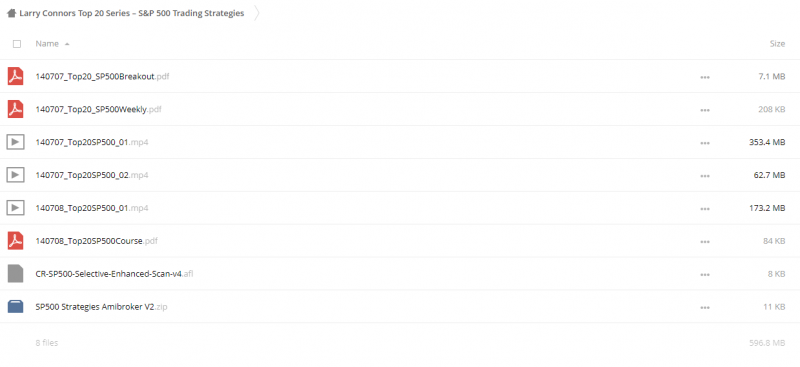Sort files by the Name column header
Viewport: 800px width, 367px height.
[47, 44]
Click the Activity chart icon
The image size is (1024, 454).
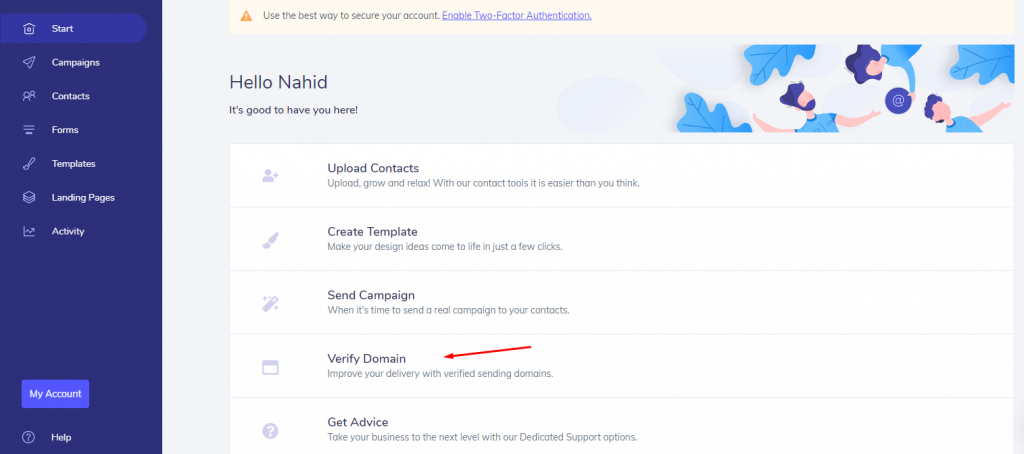click(x=29, y=231)
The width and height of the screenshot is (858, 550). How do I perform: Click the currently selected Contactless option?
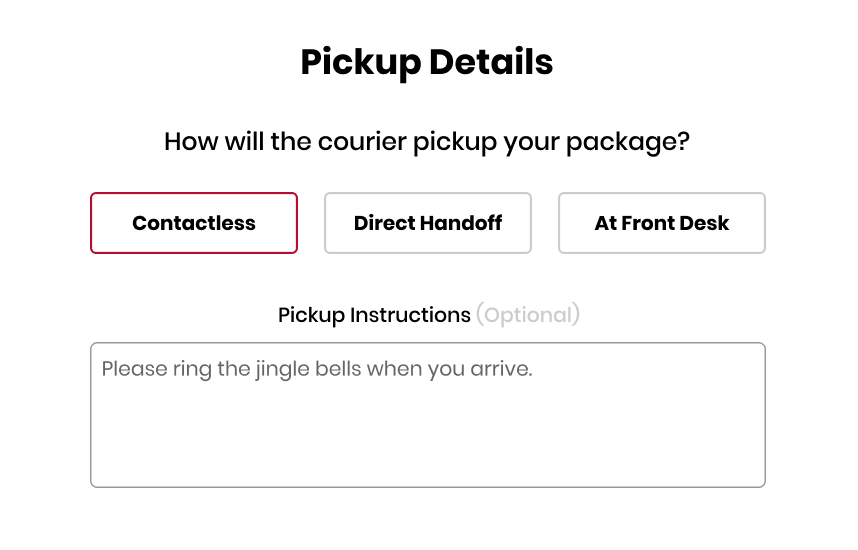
********
(Your task) All that is needed is an exact copy of the lines from the line with "Click the Activity chart icon" through the end of the listing, both ends included, with no pictures.

(Exercise output)
Click the Activity chart icon
The image size is (1024, 454).
click(x=29, y=231)
The width and height of the screenshot is (858, 550). How do I perform: Click the currently selected Contactless option?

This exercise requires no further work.